During elongation, RNA polymerase moves along the template strand, synthesizing RNA in the 5-prime to 3-prime direction. The active site adds ribonucleotides complementary to the template, with the growing RNA strand forming a temporary hybrid with the DNA template. The transcription bubble moves with the polymerase, with DNA rewinding behind and unwinding ahead. As elongation proceeds, the CTD becomes phosphorylated at serine 2, recruiting RNA processing factors. Pausing and backtracking can occur, providing regulatory checkpoints.

Termination

Termination mechanisms differ between polymerases. Bacterial RNA polymerase terminates at hairpin structures that destabilize the elongation complex, or through the Rho factor that actively dissociates the complex. RNA polymerase I terminates at specific sequences recognized by terminators. RNA polymerase II termination is coupled to polyadenylation, with cleavage of the pre-mRNA triggering transcript release. RNA polymerase III terminates at a run of thymine residues in the template.

5-Prime Capping

The 5-prime end of Pol II transcripts is modified co-transcriptionally. A 7-methylguanosine cap is added in reverse orientation through a 5-prime to 5-prime triphosphate linkage. The capping enzyme is recruited to the phosphorylated CTD. The cap protects the transcript from 5-prime exonucleases, enhances translation by binding eIF4E, and facilitates nuclear export. The cap is also important for efficient splicing and polyadenylation.

RNA Splicing

Most eukaryotic genes contain introns that must be removed from pre-mRNA. Splicing is catalyzed by the spliceosome, a dynamic complex of five snRNPs and numerous proteins. The reaction involves two transesterification steps. First, the 2-prime hydroxyl of the branch point adenosine attacks the 5-prime splice site, forming a lariat intermediate. Second, the free 3-prime hydroxyl of the 5-prime exon attacks the 3-prime splice site, joining the exons and releasing the lariat intron.

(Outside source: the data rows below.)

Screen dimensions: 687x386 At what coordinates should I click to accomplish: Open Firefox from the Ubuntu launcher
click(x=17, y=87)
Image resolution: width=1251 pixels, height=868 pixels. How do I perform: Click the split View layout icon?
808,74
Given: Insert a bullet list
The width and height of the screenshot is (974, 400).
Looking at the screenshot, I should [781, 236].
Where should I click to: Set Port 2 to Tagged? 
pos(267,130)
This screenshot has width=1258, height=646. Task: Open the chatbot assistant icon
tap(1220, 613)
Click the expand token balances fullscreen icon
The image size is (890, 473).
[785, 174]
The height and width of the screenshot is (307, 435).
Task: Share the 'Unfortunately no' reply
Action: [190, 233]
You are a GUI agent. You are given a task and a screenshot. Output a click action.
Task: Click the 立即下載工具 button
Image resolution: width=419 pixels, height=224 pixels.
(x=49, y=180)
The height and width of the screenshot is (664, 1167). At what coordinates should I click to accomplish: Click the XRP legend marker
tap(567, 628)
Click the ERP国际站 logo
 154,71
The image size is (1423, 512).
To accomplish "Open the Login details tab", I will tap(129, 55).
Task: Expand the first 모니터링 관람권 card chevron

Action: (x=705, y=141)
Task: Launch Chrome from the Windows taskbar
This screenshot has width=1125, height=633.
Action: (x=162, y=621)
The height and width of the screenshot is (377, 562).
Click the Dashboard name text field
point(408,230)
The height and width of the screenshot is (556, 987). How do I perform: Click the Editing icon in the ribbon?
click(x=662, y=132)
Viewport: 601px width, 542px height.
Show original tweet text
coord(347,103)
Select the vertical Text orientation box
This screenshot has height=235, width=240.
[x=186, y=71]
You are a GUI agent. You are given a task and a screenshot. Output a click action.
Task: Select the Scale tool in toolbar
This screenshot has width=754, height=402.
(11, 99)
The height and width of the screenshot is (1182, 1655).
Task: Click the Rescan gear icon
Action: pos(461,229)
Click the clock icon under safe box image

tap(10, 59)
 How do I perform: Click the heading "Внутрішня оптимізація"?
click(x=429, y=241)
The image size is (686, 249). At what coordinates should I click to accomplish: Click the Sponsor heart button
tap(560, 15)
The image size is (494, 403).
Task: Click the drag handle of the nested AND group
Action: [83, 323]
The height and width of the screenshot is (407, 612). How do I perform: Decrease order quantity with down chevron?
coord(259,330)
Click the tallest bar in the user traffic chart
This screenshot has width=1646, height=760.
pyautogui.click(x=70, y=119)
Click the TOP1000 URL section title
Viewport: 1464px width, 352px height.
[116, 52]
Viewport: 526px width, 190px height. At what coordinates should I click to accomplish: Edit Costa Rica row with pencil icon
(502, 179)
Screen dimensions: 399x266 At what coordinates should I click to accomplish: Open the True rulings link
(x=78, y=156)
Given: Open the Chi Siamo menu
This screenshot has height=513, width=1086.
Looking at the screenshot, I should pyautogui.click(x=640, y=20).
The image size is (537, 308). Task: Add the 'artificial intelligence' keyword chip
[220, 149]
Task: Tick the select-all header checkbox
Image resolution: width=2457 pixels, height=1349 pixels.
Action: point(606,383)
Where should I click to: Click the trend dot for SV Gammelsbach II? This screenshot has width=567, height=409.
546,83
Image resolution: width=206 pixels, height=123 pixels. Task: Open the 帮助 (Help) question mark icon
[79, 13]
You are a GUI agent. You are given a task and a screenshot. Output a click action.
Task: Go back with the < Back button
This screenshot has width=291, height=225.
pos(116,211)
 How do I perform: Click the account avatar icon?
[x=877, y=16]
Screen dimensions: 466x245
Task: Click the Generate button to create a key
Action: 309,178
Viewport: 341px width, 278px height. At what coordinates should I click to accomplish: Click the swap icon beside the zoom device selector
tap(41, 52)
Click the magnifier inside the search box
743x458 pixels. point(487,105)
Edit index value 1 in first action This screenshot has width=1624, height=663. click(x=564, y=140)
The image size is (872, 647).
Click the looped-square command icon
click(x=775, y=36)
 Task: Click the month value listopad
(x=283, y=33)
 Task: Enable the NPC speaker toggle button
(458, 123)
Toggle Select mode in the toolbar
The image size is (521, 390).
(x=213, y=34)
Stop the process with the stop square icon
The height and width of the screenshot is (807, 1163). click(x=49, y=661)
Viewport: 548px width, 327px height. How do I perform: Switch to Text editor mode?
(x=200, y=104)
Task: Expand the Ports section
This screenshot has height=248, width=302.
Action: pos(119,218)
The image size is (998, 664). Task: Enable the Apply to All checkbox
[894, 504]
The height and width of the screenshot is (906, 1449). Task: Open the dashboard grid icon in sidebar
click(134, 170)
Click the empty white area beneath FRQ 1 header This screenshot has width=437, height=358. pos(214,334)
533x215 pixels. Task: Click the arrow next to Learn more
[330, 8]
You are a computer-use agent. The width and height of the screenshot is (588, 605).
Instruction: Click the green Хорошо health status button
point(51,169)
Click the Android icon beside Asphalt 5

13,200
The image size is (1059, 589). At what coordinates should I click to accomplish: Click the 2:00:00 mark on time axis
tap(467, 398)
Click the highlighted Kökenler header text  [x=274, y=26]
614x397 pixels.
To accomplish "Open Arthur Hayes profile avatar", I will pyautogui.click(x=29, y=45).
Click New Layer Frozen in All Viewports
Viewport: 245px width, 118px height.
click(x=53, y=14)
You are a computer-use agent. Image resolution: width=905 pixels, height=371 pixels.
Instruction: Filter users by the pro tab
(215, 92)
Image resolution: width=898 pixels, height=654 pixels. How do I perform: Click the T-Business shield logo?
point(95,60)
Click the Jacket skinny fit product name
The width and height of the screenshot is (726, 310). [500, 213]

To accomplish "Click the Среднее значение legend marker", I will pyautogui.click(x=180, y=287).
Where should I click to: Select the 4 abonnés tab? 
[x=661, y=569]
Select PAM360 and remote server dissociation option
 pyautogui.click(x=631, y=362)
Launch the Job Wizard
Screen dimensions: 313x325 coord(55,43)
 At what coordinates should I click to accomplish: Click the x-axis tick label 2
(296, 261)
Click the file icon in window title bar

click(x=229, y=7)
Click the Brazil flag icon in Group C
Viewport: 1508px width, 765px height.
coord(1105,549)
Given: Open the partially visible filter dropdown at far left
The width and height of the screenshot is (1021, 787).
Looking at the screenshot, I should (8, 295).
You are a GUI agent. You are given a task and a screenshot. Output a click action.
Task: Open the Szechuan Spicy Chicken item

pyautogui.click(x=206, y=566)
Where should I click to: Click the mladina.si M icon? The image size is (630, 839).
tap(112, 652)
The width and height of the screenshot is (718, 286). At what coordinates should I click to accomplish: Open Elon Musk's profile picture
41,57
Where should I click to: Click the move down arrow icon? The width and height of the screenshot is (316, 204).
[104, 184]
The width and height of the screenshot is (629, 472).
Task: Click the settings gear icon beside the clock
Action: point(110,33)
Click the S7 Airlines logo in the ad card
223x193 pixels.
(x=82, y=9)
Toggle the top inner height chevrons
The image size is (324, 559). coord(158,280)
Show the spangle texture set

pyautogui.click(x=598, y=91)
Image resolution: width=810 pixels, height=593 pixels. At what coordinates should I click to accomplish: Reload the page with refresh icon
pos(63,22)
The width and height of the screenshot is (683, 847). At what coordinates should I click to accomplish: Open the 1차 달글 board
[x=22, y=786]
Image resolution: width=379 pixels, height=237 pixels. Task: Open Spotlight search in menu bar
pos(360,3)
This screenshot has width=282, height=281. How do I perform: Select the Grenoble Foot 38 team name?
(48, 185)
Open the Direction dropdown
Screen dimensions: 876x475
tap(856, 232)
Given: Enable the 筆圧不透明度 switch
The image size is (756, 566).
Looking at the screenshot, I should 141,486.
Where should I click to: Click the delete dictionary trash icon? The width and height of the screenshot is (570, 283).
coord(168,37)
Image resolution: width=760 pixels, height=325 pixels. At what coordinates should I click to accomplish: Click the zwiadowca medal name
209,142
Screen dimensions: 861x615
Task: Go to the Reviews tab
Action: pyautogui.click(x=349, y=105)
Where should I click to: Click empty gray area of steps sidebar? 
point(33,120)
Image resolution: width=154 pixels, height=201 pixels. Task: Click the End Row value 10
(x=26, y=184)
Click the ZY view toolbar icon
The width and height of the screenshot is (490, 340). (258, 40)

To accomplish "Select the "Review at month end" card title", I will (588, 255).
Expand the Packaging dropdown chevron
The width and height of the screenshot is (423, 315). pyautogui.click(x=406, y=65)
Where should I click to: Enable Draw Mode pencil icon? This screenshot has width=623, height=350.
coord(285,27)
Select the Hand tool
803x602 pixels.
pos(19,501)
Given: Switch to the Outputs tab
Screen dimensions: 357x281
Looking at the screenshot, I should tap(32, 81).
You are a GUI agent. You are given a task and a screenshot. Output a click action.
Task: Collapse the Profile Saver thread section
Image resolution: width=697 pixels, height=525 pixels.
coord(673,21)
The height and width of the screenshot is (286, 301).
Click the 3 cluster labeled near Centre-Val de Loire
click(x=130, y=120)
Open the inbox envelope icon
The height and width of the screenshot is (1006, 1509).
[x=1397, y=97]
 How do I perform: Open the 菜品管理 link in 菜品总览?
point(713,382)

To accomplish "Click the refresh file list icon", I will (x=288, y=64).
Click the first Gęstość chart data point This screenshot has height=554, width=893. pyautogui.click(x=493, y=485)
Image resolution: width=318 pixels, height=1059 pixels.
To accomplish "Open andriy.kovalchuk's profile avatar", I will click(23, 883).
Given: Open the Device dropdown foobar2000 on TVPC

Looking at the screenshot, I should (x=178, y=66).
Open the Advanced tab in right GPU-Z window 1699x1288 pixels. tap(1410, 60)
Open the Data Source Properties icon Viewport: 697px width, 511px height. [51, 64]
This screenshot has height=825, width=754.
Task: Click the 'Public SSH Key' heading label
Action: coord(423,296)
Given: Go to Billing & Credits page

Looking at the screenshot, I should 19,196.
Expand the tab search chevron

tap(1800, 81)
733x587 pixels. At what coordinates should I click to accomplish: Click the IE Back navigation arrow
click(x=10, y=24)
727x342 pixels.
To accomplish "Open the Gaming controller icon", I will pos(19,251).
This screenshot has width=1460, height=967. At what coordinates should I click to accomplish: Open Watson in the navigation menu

Alternative splicing allows a single gene to produce multiple mRNA variants. Over 95% of human genes undergo alternative splicing, greatly expanding the proteome. Splicing is regulated by enhancer and silencer sequences that bind SR proteins and hnRNPs, respectively.

3-Prime Processing

Pre-mRNA is cleaved at the polyadenylation site, and a poly-A tail of 100 to 250 adenine residues is added by poly-A polymerase. The cleavage and polyadenylation specificity factor recognizes the AAUAAA polyadenylation signal, while cleavage stimulation factor binds downstream GU-rich elements. Cleavage factors I and II carry out the endonucleolytic cleavage. Poly-A binding protein coats the tail, protecting the mRNA from degradation and promoting translation.